RECORD SET.
━━━━━━━━━━━━━━━━
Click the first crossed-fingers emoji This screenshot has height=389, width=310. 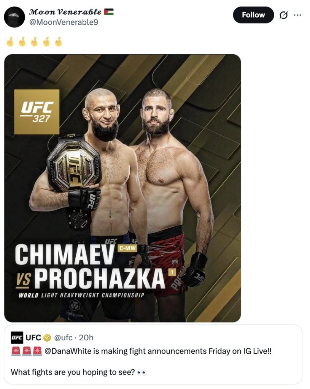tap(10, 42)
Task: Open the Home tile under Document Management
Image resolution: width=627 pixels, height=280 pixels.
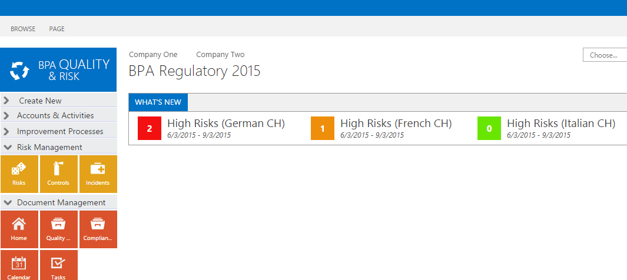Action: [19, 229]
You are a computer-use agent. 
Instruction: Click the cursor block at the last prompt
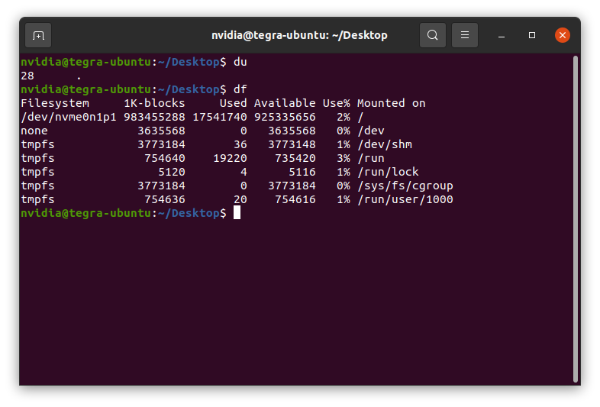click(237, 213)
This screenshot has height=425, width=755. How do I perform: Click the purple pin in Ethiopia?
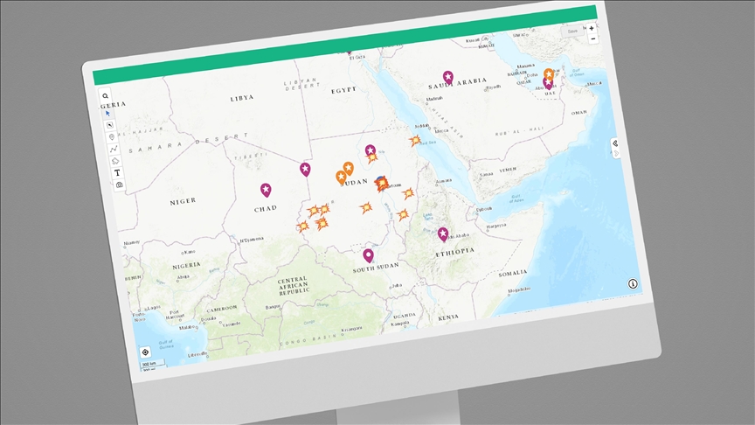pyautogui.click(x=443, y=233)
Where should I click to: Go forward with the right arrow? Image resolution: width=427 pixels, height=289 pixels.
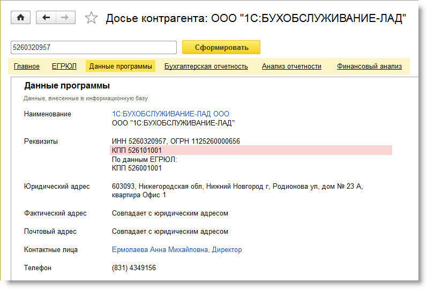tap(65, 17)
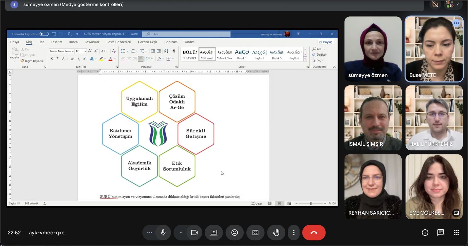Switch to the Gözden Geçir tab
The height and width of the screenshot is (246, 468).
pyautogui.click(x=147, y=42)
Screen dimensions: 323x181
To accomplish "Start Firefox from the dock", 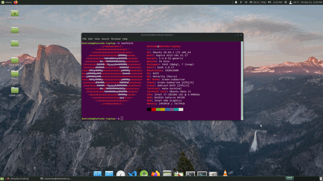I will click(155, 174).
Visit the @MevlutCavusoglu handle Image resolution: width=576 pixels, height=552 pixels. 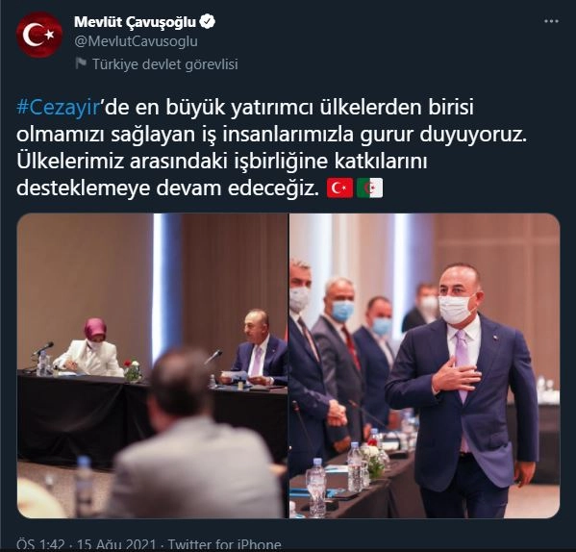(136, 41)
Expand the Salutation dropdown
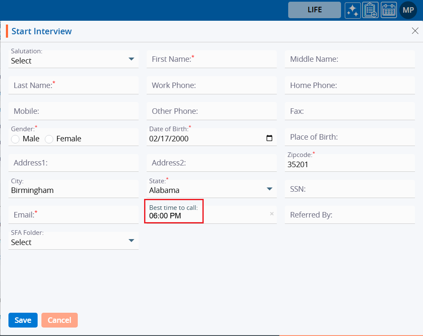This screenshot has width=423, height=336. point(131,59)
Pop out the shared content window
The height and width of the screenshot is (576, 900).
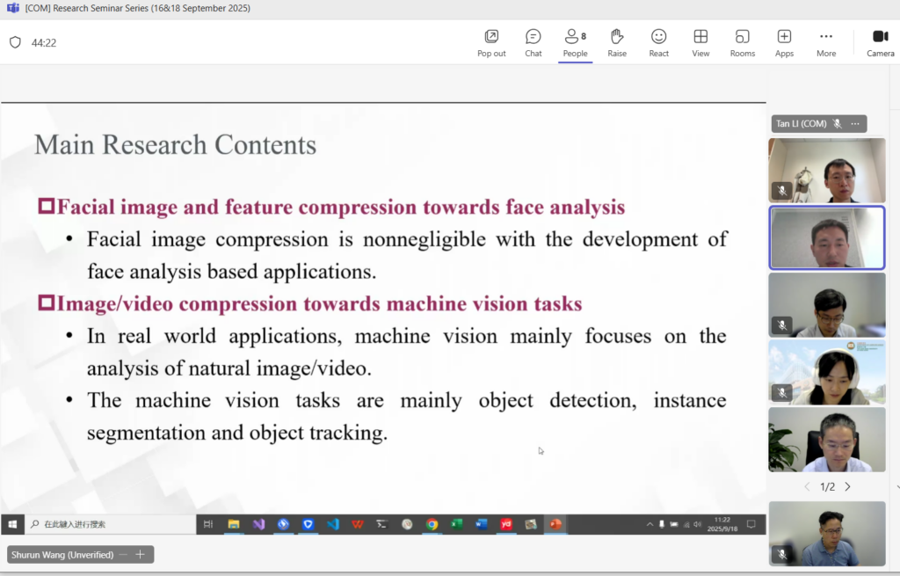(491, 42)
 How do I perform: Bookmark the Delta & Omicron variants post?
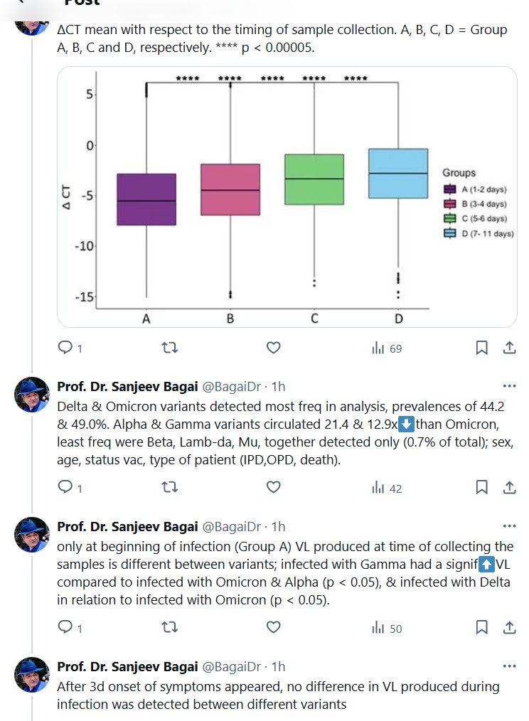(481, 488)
━━━━━━━━━━━━━━━━
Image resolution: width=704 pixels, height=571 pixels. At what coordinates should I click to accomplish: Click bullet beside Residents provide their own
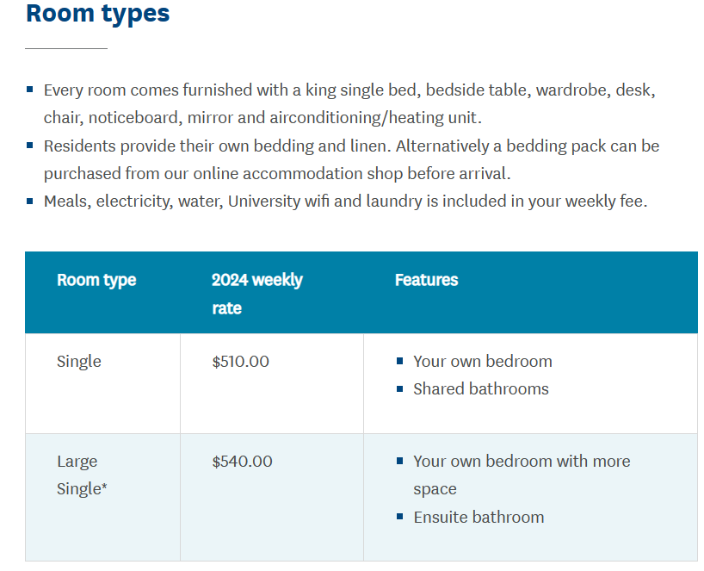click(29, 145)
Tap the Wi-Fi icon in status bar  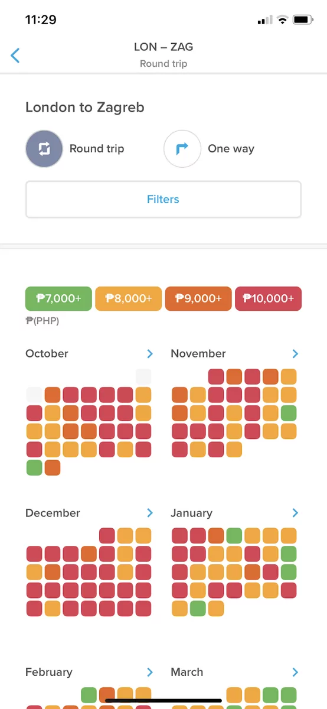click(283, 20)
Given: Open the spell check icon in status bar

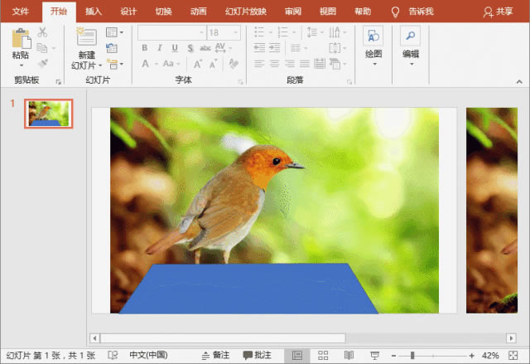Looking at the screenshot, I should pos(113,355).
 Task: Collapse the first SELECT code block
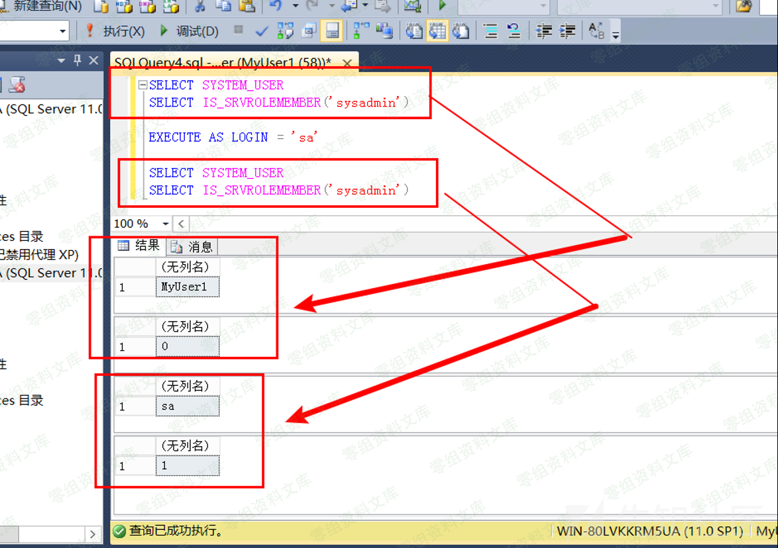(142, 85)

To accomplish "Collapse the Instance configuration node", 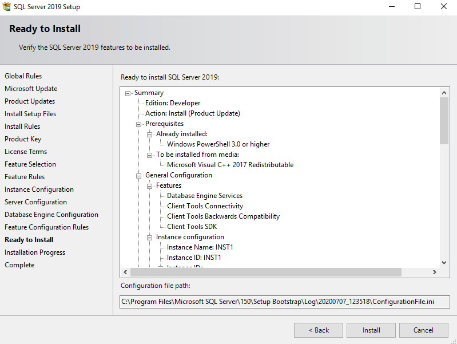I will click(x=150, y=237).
━━━━━━━━━━━━━━━━
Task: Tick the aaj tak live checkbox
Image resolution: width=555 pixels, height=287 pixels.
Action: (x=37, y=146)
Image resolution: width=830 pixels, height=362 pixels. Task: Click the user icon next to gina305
━━━━━━━━━━━━━━━━
ACTION ITEM.
Output should consist of the lines above from the one with "This screenshot has height=425, width=755." down to the one with "Screen dimensions: 323x181", exact and without pictures.

ANSWER FOR THE TASK.
This screenshot has height=425, width=755. How do I perform: Click the purple pin in Ethiopia?
pyautogui.click(x=443, y=233)
Where should I click to: Go forward with the right arrow? Image resolution: width=427 pixels, height=289 pixels.
tap(65, 17)
Switch to the Gözden Geçir tab
The height and width of the screenshot is (246, 468).
pyautogui.click(x=147, y=42)
Screen dimensions: 323x181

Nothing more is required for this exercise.